__SOAL TERTULIS 1__. Salin persis bagian teks tentang pola makan Orang Rimba, mulai dari "Untuk memenuhi kebutuhan" sampai dengan "kedalaman hutan TNBD.".

__TEKS BACAAN__.
>>>>

KILAS JAMBI – Matahari tepat di atas kepala. Tubuh berpeluh. Langkah kaki mulai berat dan kaku. Setelah empat jam perjalanan. Perburuan gadung dan benor sia-sia. Kami pun istirahat untuk santap siang.
Depati Kedundong Mudo, Jalo keras menolak makanan yang diberikan. Sebab kepercayaan Bedewo. “Maaf, kami beayam kuaw, bekambing kijang,” sebut lelaki rimba, yang pernah menyampaikan protes ke Istana Bogor terkait deforestasi di Taman Nasional Bukit Duabelas (TNBD).
Orang Rimba tidak memakan hewan ternak orang terang (Suku Melayu dan Jawa) seperti ayam, kambing dan sapi. Tetapi memakan semua binatang seperti ular, kijang, babi, kura-kura, biawak, monyet, rusa, tikus, kelelawar dan burung.
Untuk memenuhi kebutuhan karbohidrat, Orang Rimba memakan ubi atau singkong, keladi, gadung dan benor. Sekarang, kata Jalo, keberadaan gadung dan benor semakin langka.
Gadung berbentuk bulat lonjong, bewarna coklat mirip sirsak. Rasanya lebih enak dan lezat dibanding singkong. Sedangkan benor berbentuk busur panah. Dengan tekstur lembut, rasanya sedikit manis.
Selain itu, Orang Rimba memakan buah-buahan. Biasanya, kebun buah (benuaron), sambung Jalo berbuah lebat di awal tahun. Beberapa tahun belakangan, tak berbuah. Sama dengan tampui, pedaro, rambutan dan langsat.
“Kalau pun ada, petahunon meralang atau musim buah sedikit, tidak banyak,” kata Jalo dalam perjalanan berburu benor dan gadung di kedalaman hutan TNBD.
Dalam perjalanan di hutan selama hampir 10 jam, kami tidak menemukan gadung maupun benor, makanan utama Orang Rimba. Tiba di pondok atau sesudongan Ngandui, kami boleh melihat bahan makanan. Meskipun dilarang memotret. Tampak sepotong ikan nila dalam periuk bersama nasi. Pada tungku masak, terdapat bungkus mie instan dan bumbunya. Ada gula dan kopi. Garam dan masako tertumpuk di sudut dapur.
Ketika memiliki banyak uang, Orang Rimba hanya membeli sedikit beras, tegas Jalo. Tetapi memborong makanan ringan atau jajanan, mie instan, gula dan kopi serta ikan lele atau nila untuk lauk.
Interaksi dengan dunia luar merubah pola makan Orang Rimba. Selama hampir 50 tahun mereka bertahan dan mengadopsi. Mengutip jurnal kajian wilayah, Lembaga Ilmu Pengatahuan Indonesia (LIPI) yang terbit 2016, Ekoningtyas Margu Wardani, Food for Indigenous Communities in Times of Global Crisis Reflection from the experiences of Orang Rimba Community and Ifugao Community.
Pada awal tahun 1970, Departemen sosial RI, ‘memburu’ dan meluncurkan proyek pemukiman untuk Orang Rimba. Proyek-proyek ini membangun 50-100 rumah dan memasok bantuan barang, seperti makanan dan alat pertanian. “Orang Rimba ‘dipaksa’ keluar hutan dan menetap. Mereka diberi makan layaknya orang terang,” kata Wardani.

<<<<

__DATA MASUKAN__.
>>>>

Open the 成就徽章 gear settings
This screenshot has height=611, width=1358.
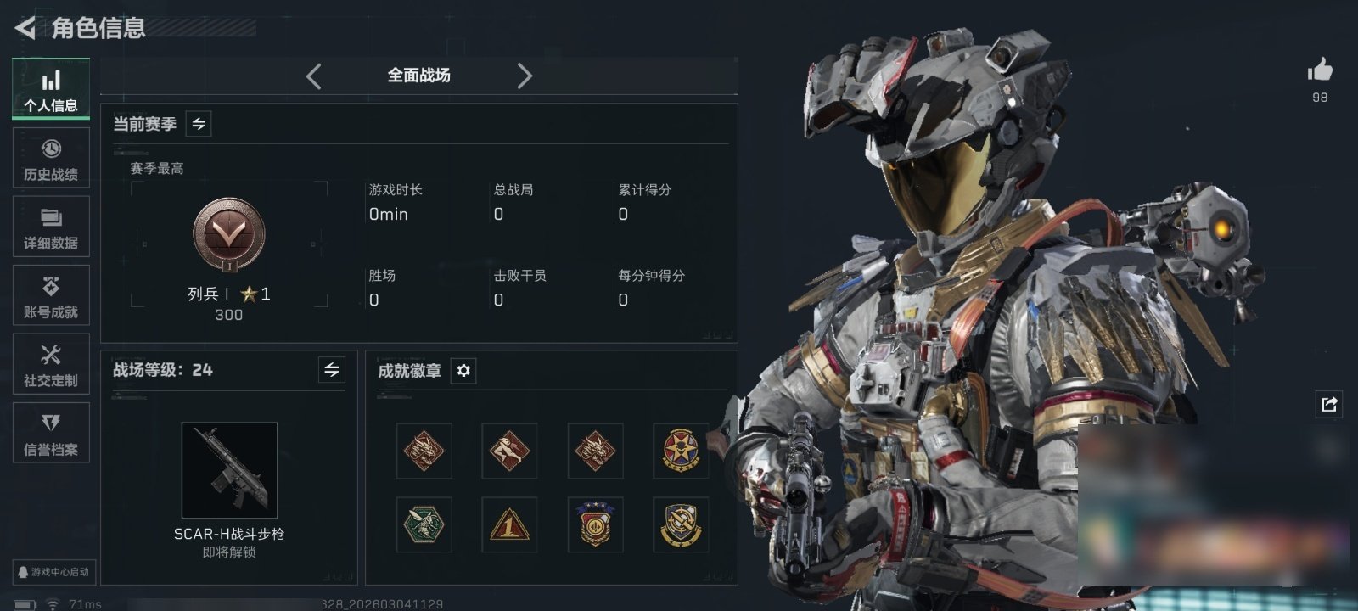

<<<<
>>>>

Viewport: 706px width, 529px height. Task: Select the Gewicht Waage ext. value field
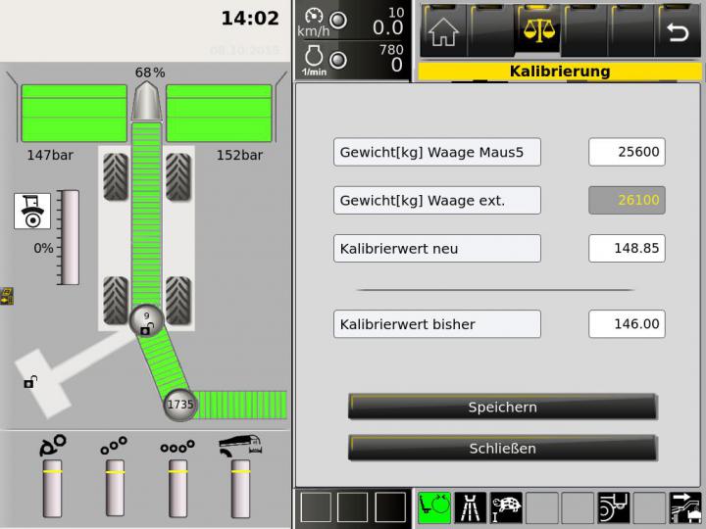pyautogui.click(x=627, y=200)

<<<<
>>>>

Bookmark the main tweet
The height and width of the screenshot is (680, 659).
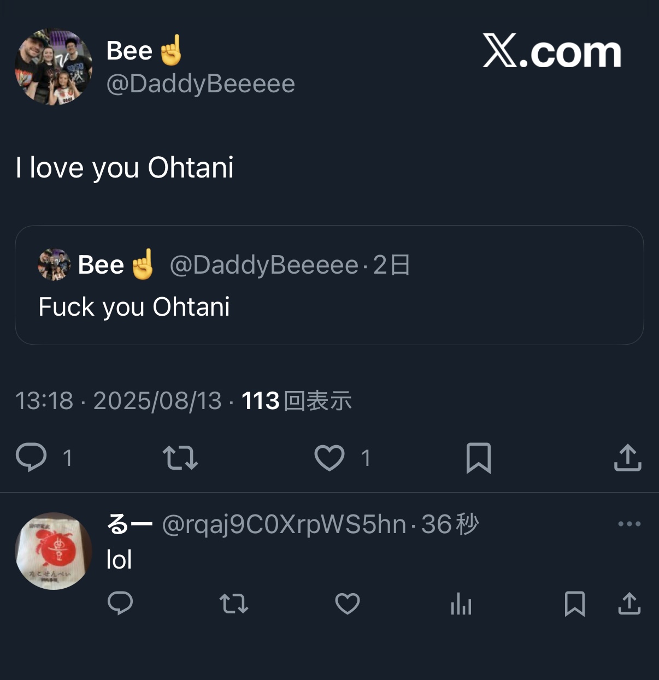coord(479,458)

<<<<

__SOAL TERTULIS 2__. Tuliskan ulang persis baris-baris dalam catatan, mulai dari baris yang memuat "Open the 成就徽章 gear settings" sampai dengan baris yang memuat "This screenshot has height=611, width=1358.".

__PEMBAHASAN JAWABAN 1__.
Untuk memenuhi kebutuhan karbohidrat, Orang Rimba memakan ubi atau singkong, keladi, gadung dan benor. Sekarang, kata Jalo, keberadaan gadung dan benor semakin langka.
Gadung berbentuk bulat lonjong, bewarna coklat mirip sirsak. Rasanya lebih enak dan lezat dibanding singkong. Sedangkan benor berbentuk busur panah. Dengan tekstur lembut, rasanya sedikit manis.
Selain itu, Orang Rimba memakan buah-buahan. Biasanya, kebun buah (benuaron), sambung Jalo berbuah lebat di awal tahun. Beberapa tahun belakangan, tak berbuah. Sama dengan tampui, pedaro, rambutan dan langsat.
“Kalau pun ada, petahunon meralang atau musim buah sedikit, tidak banyak,” kata Jalo dalam perjalanan berburu benor dan gadung di kedalaman hutan TNBD.

__PEMBAHASAN JAWABAN 2__.
Open the 成就徽章 gear settings
This screenshot has height=611, width=1358.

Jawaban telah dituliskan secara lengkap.